Quote the lines of the listing below exactly as they appear, starting at the line containing "Open the Automático" and ending at the line containing "Action: pos(51,116)".

Data supplied:
-=-=-=-=-

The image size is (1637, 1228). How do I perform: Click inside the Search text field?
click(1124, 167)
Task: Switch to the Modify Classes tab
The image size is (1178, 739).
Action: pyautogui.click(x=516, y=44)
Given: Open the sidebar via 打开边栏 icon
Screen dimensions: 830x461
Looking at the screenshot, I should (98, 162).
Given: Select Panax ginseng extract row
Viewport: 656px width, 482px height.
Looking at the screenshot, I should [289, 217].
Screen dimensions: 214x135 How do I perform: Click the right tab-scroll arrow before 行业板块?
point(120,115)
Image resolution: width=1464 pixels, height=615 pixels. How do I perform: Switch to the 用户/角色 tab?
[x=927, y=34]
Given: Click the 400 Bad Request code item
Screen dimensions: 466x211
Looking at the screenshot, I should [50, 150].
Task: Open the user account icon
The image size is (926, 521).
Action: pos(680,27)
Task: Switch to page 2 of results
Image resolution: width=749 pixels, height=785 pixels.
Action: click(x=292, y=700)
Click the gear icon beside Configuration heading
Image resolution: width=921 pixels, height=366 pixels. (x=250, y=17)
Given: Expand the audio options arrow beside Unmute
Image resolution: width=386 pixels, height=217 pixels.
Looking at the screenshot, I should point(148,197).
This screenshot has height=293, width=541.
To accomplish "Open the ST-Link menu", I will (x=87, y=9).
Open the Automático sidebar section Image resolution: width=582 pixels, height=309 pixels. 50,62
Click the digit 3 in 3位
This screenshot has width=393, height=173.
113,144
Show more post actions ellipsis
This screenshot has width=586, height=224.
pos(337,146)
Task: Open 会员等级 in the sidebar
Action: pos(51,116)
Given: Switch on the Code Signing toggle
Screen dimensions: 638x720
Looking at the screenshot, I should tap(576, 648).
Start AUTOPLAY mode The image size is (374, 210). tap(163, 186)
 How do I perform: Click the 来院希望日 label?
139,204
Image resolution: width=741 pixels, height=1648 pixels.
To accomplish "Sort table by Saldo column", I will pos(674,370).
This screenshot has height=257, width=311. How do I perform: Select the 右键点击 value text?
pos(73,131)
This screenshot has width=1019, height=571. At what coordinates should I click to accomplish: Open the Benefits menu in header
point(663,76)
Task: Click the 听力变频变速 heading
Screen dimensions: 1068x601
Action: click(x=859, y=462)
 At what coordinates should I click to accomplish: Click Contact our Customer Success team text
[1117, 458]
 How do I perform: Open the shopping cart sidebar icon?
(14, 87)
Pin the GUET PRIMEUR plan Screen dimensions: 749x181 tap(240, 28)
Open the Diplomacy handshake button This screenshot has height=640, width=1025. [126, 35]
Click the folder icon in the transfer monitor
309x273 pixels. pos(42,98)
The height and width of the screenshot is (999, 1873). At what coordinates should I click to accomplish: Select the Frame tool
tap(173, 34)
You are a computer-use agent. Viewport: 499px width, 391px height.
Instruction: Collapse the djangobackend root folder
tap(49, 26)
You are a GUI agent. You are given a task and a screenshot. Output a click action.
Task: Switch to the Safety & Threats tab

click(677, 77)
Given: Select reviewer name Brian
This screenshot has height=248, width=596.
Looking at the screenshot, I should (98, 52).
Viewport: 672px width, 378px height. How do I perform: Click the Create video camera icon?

-=-=-=-=-

Task answer:
Open the Automático sidebar section Image resolution: width=582 pixels, height=309 pixels. 50,62
Click the digit 3 in 3位
This screenshot has width=393, height=173.
113,144
Show more post actions ellipsis
This screenshot has width=586, height=224.
pos(337,146)
Task: Open 会员等级 in the sidebar
Action: pos(51,116)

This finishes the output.